**SUPPLIED MATERIAL**
'''

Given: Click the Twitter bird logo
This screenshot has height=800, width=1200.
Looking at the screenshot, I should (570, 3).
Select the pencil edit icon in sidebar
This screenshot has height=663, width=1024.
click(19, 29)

'''

Repeat the material above line for line, without changing anything.

Given: Click the Twitter bird logo
This screenshot has height=800, width=1200.
Looking at the screenshot, I should (570, 3).
Select the pencil edit icon in sidebar
This screenshot has height=663, width=1024.
click(19, 29)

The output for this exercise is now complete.